#### TASK STATEMENT:
Write out everything in the air quality text below from "Air Quality Monitoring in Castlebar, Co." down to "across the State.", word for word.

#### TEXT EXCERPT:
Clean air is essential for our quality of life.  While recent decades have seen significant improvements in air quality in Ireland, air pollution continues to cause damage to both our health and environment. The EPA’s annual ‘Air Quality in Ireland’ reports consistently state that Ireland’s air quality is generally good, but that some localised areas of concern remain. These arise mainly from residential and transport emissions.

In addition, the European Environment Agency states that air pollution is linked to approx. 1,400 premature deaths in Ireland each year. This is up to ten times the number of people who die on our roads. These deaths arise from health conditions which are linked to air pollution, such as heart disease, stroke, lung cancer, and both chronic and acute respiratory diseases.

A range of air quality legislation is therefore in place in Ireland to protect our air quality and safeguard the health of all.

Air Quality Legislation & Enforcement

Mayo County Council has monitoring and enforcement responsibilities and powers under a range of Air Quality legislation, including:

Air Emission Licences 

Mayo County Council issue Air Emission Licences for activities listed under Schedule 3 of the Air Pollution Act, 1987.  

Air Emission Licence Appeals

The Environmental Protection Agency (EPA) is responsible for processing Air Pollution Act licence appeals. For further information in relation to these appeals, and the appropriate fee payable, please refer to Air Pollution Appeals section on the EPA website at the following link

National Air Quality Monitoring Programme 

The Environmental Protection Agency manages the National Ambient Air Quality Network. Air quality monitoring assessments are made at the following locations in Co. Mayo. 

Air Quality Monitoring in Castlebar, Co. Mayo 

Air Quality Monitoring in Claremorris, Co. Mayo 

Air Quality Monitoring in Ballina, Co. Mayo

Air Quality Monitoring in Achill, Co. Mayo

Solid Fuels Regulations

The current Solid Fuels Regulations took effect from 31 October 2022, and apply equally across the State.

The primary focus of these regulations is on improving air quality and improving people’s health outcomes, by restricting the retail, online and commercial sale of smoky fuels, including smoky coal, turf and wet wood. These fuels are proven to be a major contributor to air pollution in Ireland.

#### DATA PROVIDED:
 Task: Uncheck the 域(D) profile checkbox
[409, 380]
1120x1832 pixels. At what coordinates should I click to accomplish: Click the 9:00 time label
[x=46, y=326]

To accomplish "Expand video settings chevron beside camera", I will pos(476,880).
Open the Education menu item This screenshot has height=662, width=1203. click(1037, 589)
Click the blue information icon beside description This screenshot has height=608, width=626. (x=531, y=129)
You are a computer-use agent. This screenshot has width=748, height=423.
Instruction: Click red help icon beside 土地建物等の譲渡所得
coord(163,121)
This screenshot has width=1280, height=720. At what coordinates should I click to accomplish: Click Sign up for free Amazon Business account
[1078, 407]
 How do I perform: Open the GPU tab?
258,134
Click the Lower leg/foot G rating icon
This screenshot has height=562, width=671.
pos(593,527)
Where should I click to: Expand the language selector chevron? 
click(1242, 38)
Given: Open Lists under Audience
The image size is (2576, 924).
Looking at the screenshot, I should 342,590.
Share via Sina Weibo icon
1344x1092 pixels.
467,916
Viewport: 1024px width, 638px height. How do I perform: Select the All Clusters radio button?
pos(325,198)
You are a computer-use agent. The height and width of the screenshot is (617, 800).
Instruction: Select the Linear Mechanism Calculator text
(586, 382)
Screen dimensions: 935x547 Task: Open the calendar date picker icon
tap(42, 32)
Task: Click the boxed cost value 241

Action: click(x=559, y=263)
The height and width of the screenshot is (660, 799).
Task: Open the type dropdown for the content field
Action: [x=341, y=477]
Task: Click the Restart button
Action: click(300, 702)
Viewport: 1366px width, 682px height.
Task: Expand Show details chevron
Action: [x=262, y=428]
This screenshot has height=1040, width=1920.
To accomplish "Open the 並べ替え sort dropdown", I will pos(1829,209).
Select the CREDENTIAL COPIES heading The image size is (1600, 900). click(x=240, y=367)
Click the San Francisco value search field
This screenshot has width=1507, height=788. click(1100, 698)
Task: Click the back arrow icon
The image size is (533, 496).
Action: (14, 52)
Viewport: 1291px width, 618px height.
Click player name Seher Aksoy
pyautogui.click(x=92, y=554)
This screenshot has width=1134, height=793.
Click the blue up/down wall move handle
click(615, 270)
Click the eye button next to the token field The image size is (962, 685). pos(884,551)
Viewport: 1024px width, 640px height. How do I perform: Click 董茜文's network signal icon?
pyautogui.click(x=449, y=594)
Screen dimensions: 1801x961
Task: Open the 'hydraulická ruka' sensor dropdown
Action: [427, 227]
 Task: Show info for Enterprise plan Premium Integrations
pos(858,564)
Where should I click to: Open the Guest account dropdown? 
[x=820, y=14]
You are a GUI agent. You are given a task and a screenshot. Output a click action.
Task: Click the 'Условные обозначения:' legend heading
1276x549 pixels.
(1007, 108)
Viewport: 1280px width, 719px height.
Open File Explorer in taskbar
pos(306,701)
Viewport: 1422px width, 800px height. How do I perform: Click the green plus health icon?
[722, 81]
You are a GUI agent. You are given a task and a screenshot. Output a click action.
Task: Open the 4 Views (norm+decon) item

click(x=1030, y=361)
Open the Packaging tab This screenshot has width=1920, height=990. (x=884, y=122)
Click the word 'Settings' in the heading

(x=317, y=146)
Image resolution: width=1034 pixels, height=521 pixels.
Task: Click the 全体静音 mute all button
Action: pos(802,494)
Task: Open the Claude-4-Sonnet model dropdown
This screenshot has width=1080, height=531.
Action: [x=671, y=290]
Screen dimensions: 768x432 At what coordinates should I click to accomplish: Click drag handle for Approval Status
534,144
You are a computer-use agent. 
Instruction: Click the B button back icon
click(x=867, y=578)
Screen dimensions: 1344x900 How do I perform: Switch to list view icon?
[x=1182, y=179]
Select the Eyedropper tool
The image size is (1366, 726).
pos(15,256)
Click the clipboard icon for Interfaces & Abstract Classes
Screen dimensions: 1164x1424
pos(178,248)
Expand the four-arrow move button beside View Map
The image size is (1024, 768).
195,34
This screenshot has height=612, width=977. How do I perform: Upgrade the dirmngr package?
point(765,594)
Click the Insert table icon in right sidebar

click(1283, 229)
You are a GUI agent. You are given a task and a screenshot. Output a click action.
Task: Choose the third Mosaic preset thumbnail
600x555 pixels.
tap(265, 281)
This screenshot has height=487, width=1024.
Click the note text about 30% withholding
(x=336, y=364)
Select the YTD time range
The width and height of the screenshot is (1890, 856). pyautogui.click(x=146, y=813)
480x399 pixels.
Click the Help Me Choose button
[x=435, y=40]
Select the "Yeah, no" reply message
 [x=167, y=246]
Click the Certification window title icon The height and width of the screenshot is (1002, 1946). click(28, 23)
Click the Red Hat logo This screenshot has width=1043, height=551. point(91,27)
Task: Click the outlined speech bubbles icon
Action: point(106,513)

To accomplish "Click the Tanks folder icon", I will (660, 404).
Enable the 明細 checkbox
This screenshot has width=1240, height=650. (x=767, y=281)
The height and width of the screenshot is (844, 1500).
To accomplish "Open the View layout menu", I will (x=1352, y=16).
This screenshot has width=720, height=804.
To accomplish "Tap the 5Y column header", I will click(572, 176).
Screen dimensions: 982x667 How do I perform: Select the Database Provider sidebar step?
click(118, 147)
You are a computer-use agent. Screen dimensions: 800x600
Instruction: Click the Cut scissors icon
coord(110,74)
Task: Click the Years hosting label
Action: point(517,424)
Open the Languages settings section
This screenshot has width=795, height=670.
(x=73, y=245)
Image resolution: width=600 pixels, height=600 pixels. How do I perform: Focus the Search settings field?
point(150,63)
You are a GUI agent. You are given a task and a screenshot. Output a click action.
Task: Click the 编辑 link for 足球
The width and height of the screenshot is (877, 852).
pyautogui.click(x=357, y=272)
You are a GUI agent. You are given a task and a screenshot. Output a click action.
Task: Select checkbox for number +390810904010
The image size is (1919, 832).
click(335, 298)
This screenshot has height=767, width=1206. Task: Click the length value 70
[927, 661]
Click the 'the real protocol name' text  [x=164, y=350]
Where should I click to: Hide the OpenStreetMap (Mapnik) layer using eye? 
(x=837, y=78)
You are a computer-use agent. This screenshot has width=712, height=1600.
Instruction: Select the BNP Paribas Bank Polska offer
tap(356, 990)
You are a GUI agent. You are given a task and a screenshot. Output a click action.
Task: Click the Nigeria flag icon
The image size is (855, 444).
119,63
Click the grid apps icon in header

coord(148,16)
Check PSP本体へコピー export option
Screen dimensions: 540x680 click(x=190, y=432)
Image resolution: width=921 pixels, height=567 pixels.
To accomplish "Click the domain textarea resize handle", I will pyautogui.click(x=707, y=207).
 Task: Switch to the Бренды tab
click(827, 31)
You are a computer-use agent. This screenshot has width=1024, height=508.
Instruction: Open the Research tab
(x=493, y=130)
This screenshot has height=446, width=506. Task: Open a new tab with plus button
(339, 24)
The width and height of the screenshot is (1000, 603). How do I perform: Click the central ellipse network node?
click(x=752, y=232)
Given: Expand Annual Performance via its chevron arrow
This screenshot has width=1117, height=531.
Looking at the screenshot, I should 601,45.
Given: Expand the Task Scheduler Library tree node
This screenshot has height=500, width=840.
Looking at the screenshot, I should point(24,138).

#### WRITTEN SOLUTION:
Air Quality Monitoring in Castlebar, Co. Mayo 

Air Quality Monitoring in Claremorris, Co. Mayo 

Air Quality Monitoring in Ballina, Co. Mayo

Air Quality Monitoring in Achill, Co. Mayo

Solid Fuels Regulations

The current Solid Fuels Regulations took effect from 31 October 2022, and apply equally across the State.